The New York Times review of the first volume, The Invaders Plan, describes it thus: "... a paralyzingly slow-moving adventure enlivened by interludes of kinky sex, sendups of effeminate homosexuals and a disregard of conventional grammar so global as to suggest a satire on the possibility of communication through language".

In L. Ron Hubbard and Scientology, a survey of Hubbard's literary career, Marco Frenschkowski of the Johannes Gutenberg University of Mainz described the Mission Earth series:

The satire is not humorous, but biting and harsh, which makes the novels not easy to read. Also Hubbard somehow had lost contact with developing narrative techniques: he writes exactly as he had done 40 years earlier. When read as entertainment Mission Earth is disappointing: it does not entertain. Many of the scenes (especially some sexual encounters) are incredibly grotesque, not in a pornographic sense, but they are violently aggressive about modern American ideals. The Mission Earth novels on the whole are a subversive, harsh, poignant attack on American society in the 1980s. As such they have so far received almost no attention, which perhaps they do deserve a bit more. They also have some quite interesting characters, especially when read with a deconstructionist approach. These 11 later novels by Hubbard are not Scientology literature, but have some topics in common, especially the very strong opposition against 20th-century psychology and psychiatry, which is seen as a major source of evil. All open allusions to Scientology are strictly avoided. They are not as successful in their use of suspense and humour as Hubbard's early tales, but have to say perhaps more about the complex personality of their author.

===Censorship attempt===
In 1991, the town of Dalton, Georgia attempted to remove the Mission Earth books from its public library, citing what was described as "repeated passages involving chronic masochism, child abuse, homosexuality, necromancy, bloody murder, and other things that are anti-social, perverted, and anti-everything". The attempt was unsuccessful, though this placed the Mission Earth series into the category of banned books that have been challenged in the United States.

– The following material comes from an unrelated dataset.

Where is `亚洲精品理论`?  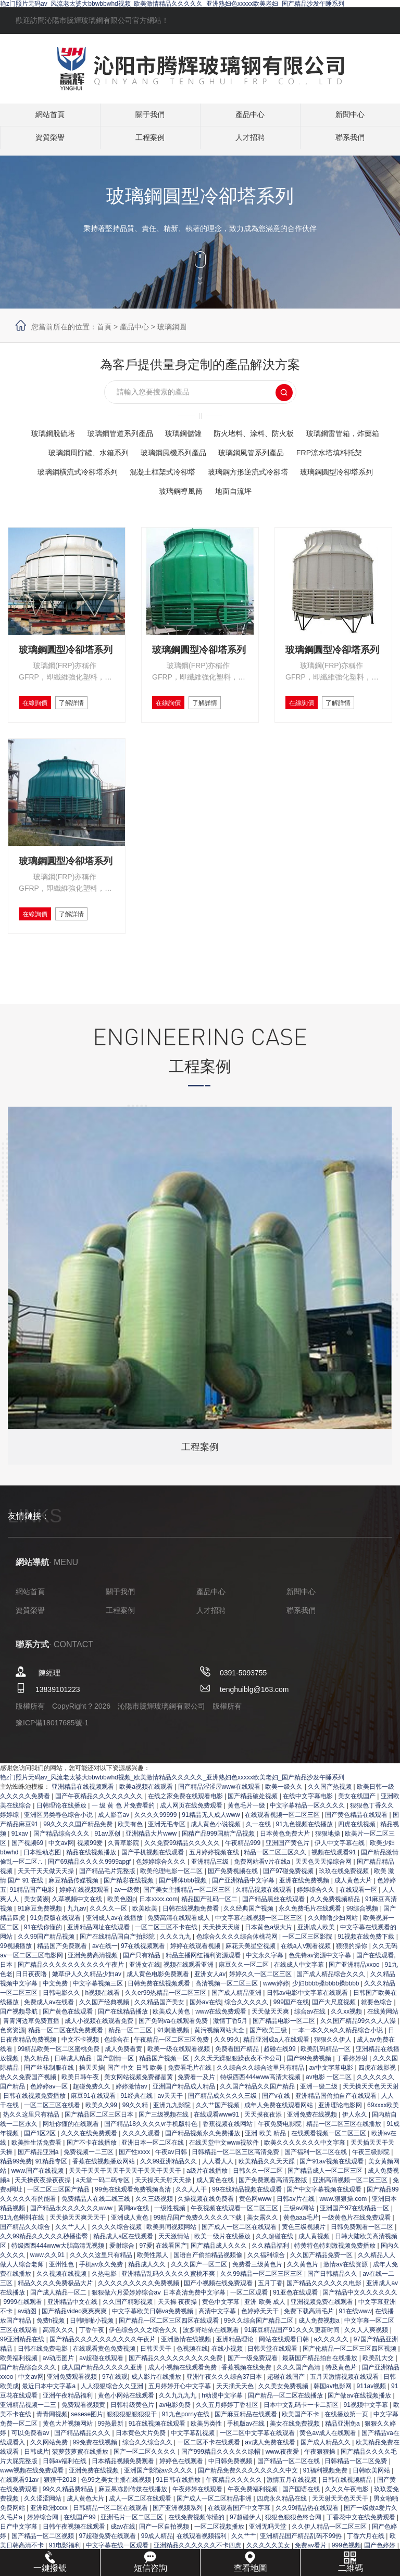
亚洲精品理论 is located at coordinates (235, 2346).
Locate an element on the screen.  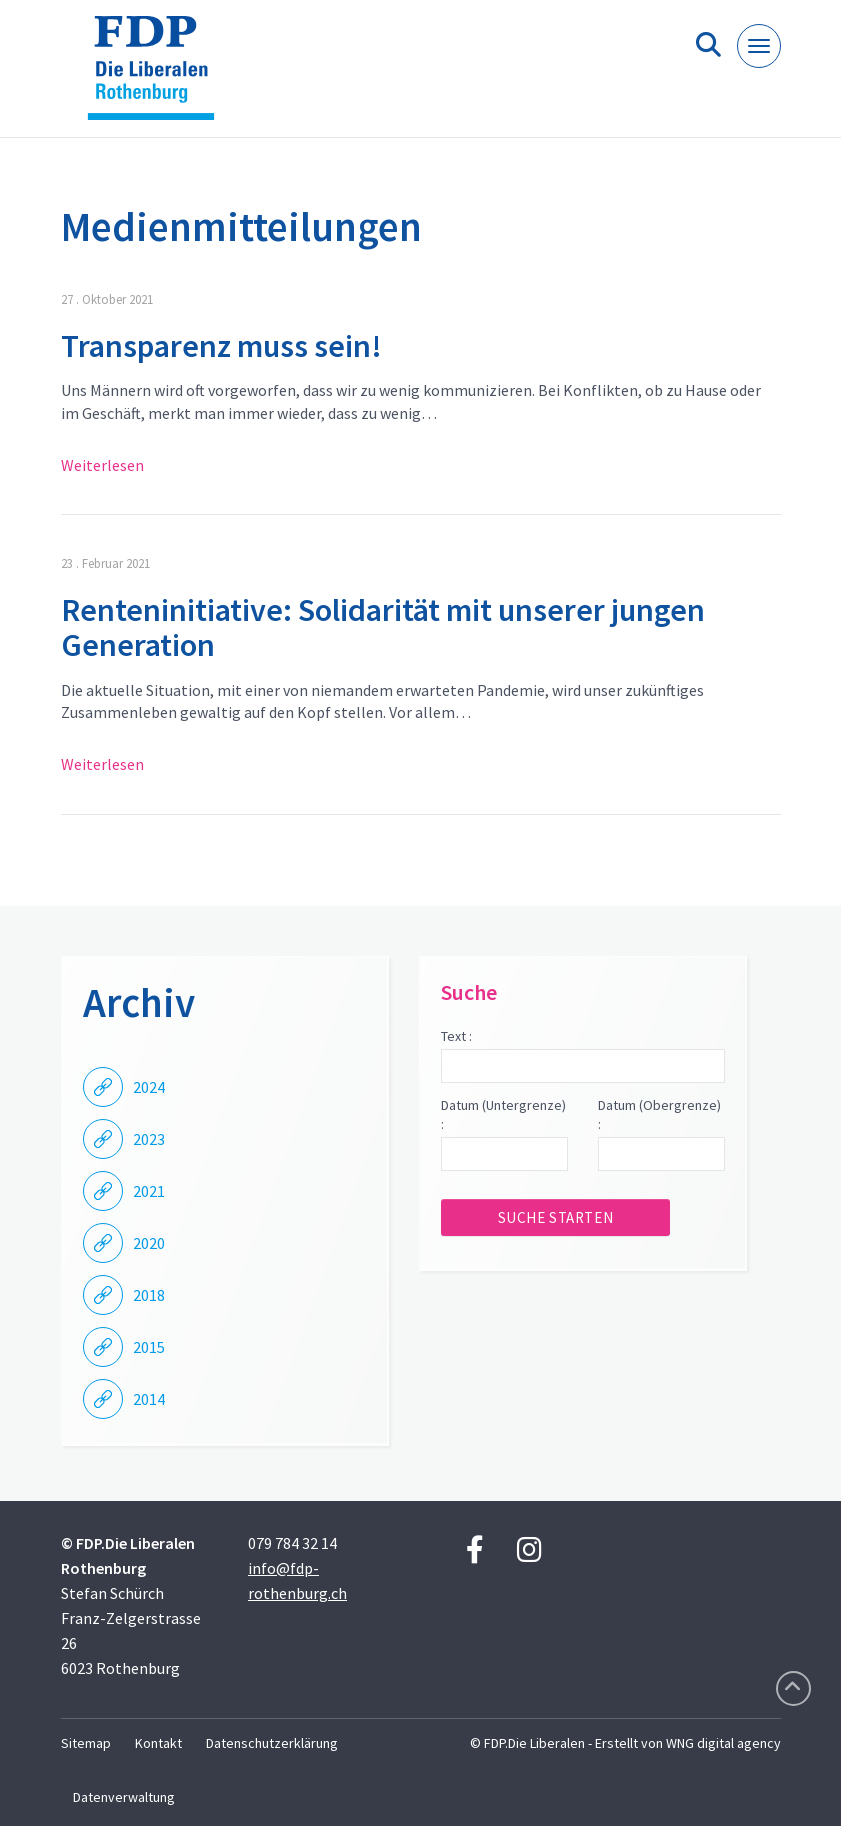
Weiterlesen is located at coordinates (102, 465).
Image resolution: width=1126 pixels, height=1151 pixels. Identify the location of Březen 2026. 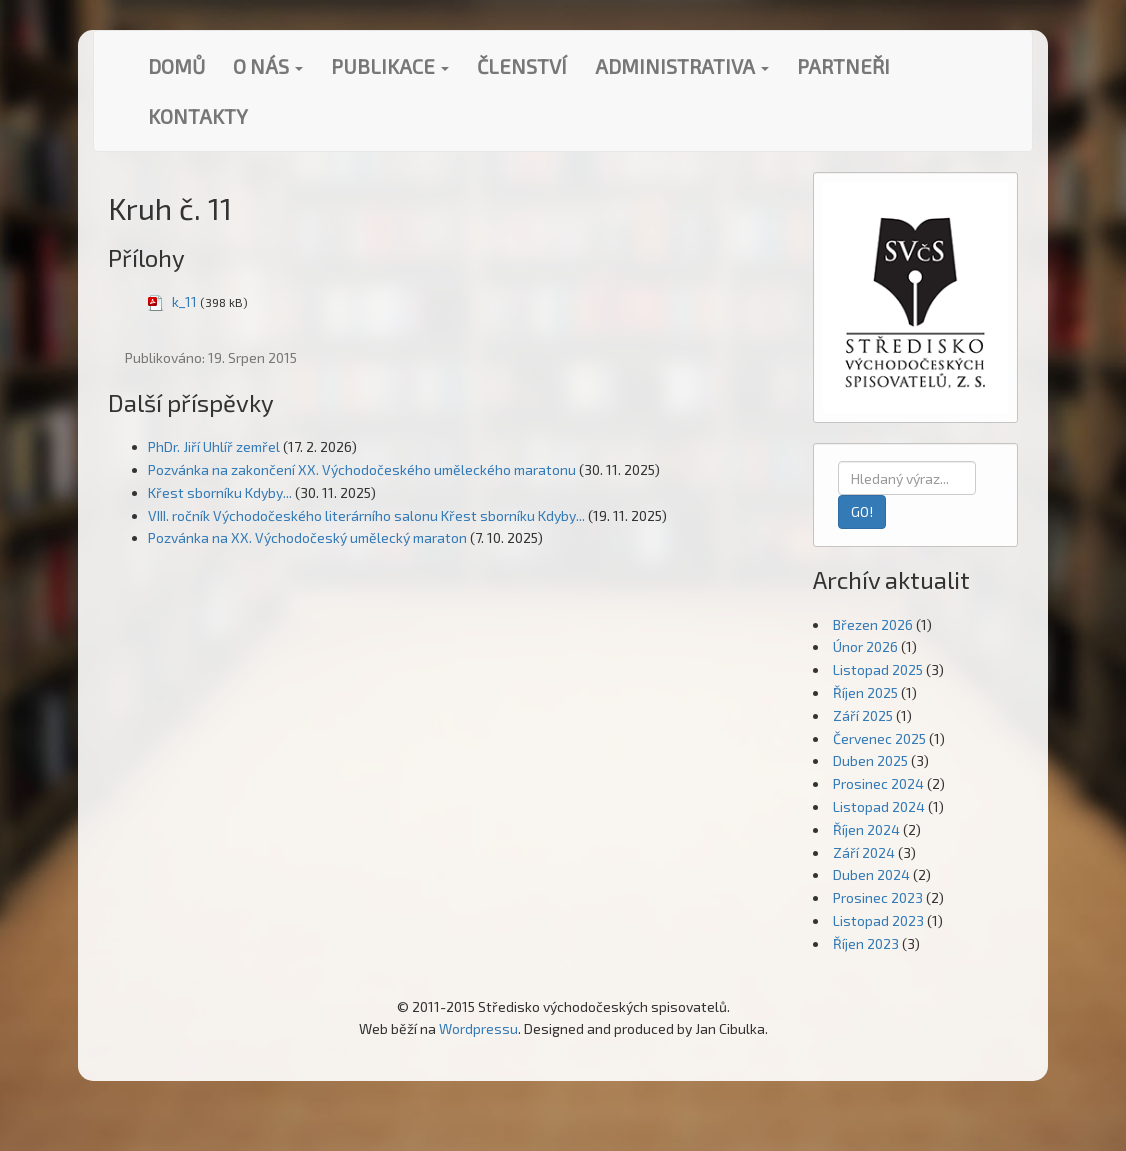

==Bestseller designation==
The Mission Earth books were a major sales success, particularly the earlier volumes in the series, with all individual volumes reaching the New York Times bestseller list. The extent to which this reflects actual popularity is questioned. A large number of booksellers, publishing executives, and former Scientologists state that, as with other Hubbard books, the Church of Scientology engaged in a massive book-buying campaign, similar to the campaign to promote Battlefield Earth, so as to deliberately inflate sales of the series in order to promote it as a best-selling work of literature.

In a two-year span, Hubbard logged 14 consecutive books on the New York Times list. Adam Clymer, a New York Times executive, said that while the books have been sold in sufficient numbers to justify their bestseller status, "we don't know to whom they were sold". He said the newspaper uncovered no instances in which vast quantities of books were being sold to single individuals.